Rossman, widow of Venice Family Clinic founder Dr. Phillip Rossman, died Friday in her Los Angeles home of natural causes.
A co-chair of the University of Judaism Fine Arts Council who helped found the school’s Platt Gallery, Rossman staged a one-woman exhibition of her work at the gallery in 1998.
The artist described her paintings and drawings as “a form of romantic expressionism” that a critic for The Times reviewing that show called “close enough a description of art that teeters, sometimes precariously, between figurative abstract modes.”
Rossman often portrayed children at play, as her “Dangling Figures” depicts them hanging from a jungle gym. Other paintings show children jumping rope, swinging or climbing a ladder.
But her work includes serious subjects as well, such as in “Family Group at Auschwitz,” which shows dehumanized figures with ghostly featureless faces.
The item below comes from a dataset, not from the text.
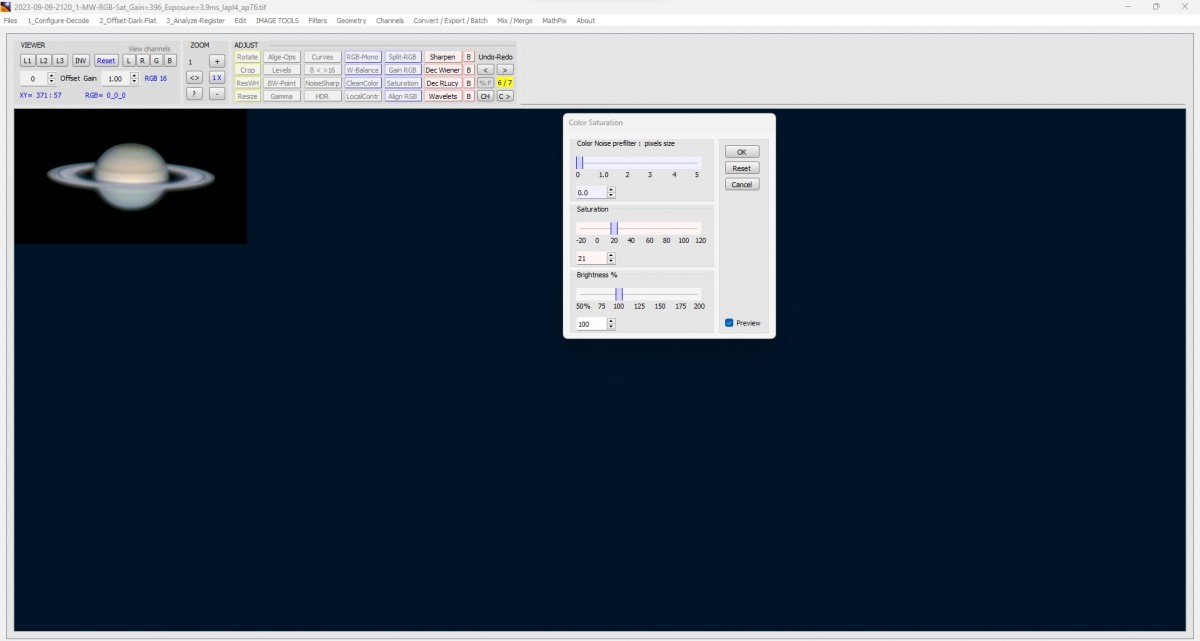Screen dimensions: 1200x641
Task: Click the B button beside Wavelets
Action: pos(469,96)
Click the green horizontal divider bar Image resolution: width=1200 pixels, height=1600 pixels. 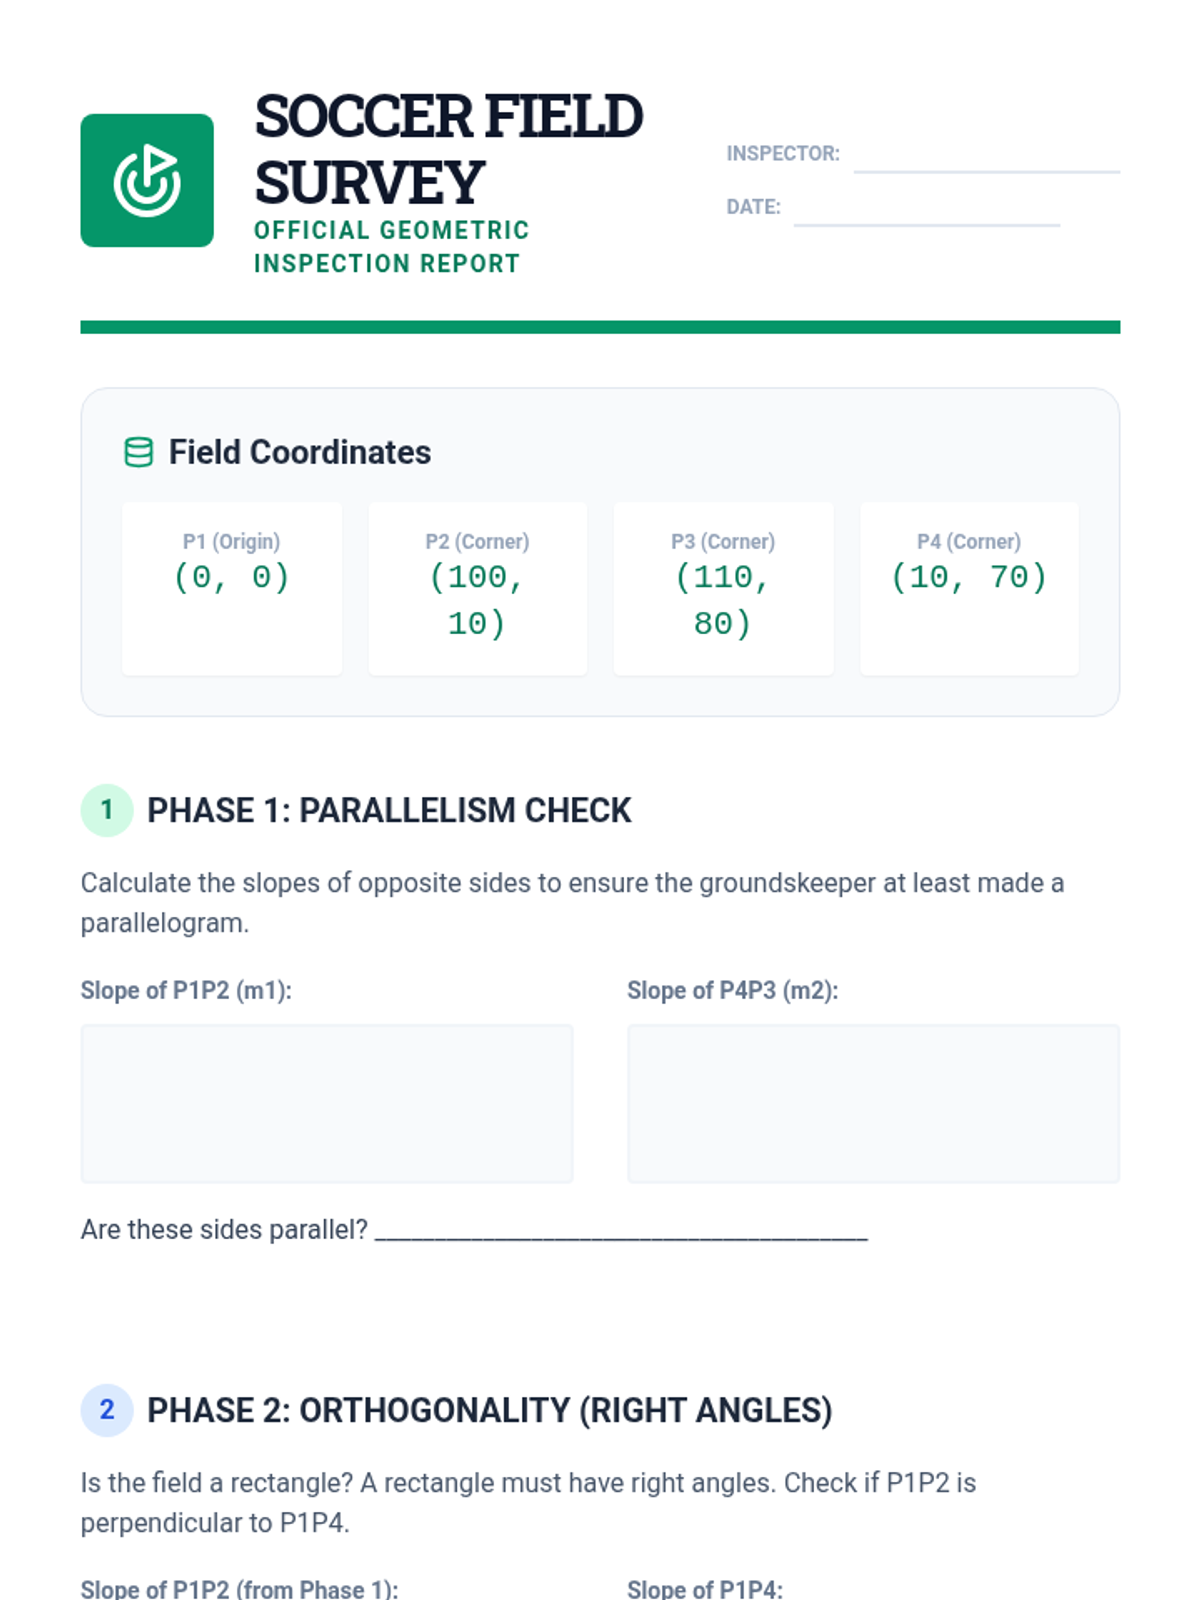(x=600, y=327)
Rossman served as president of the National Watercolor Society from 1974 to 1975 and in 1979 helped found the Venice Art Walk, where she exhibited annually.
She also had one-woman shows at the Heritage Gallery in Los Angeles and exhibited in group shows at the Museum of Modern Art in New York and what is now known as the San Francisco Museum of Modern Art.
Her paintings are included in the 1987 book “The California Romantics: Harbingers of Watercolor.”
Born in Brooklyn as Ruth Scharff, she moved with her parents to Canton, Ohio, as a child. She earned degrees at the Cleveland Institute of Art and at what is now Case Western Reserve University, where she met her future husband, Phillip, then a medical student.
After World War II, the Rossmans moved to Los Angeles, where he established a Westside medical practice and eventually set up the Venice Family Clinic to serve the needy. His wife became a full-time artist.
Widowed in 1990, Rossman is survived by their daughter, Joanna Morgan; two sisters, Bess Leven and Charlotte Harrison; and two grandchildren.
The family has asked that any memorial contributions be made to the Venice Family Clinic.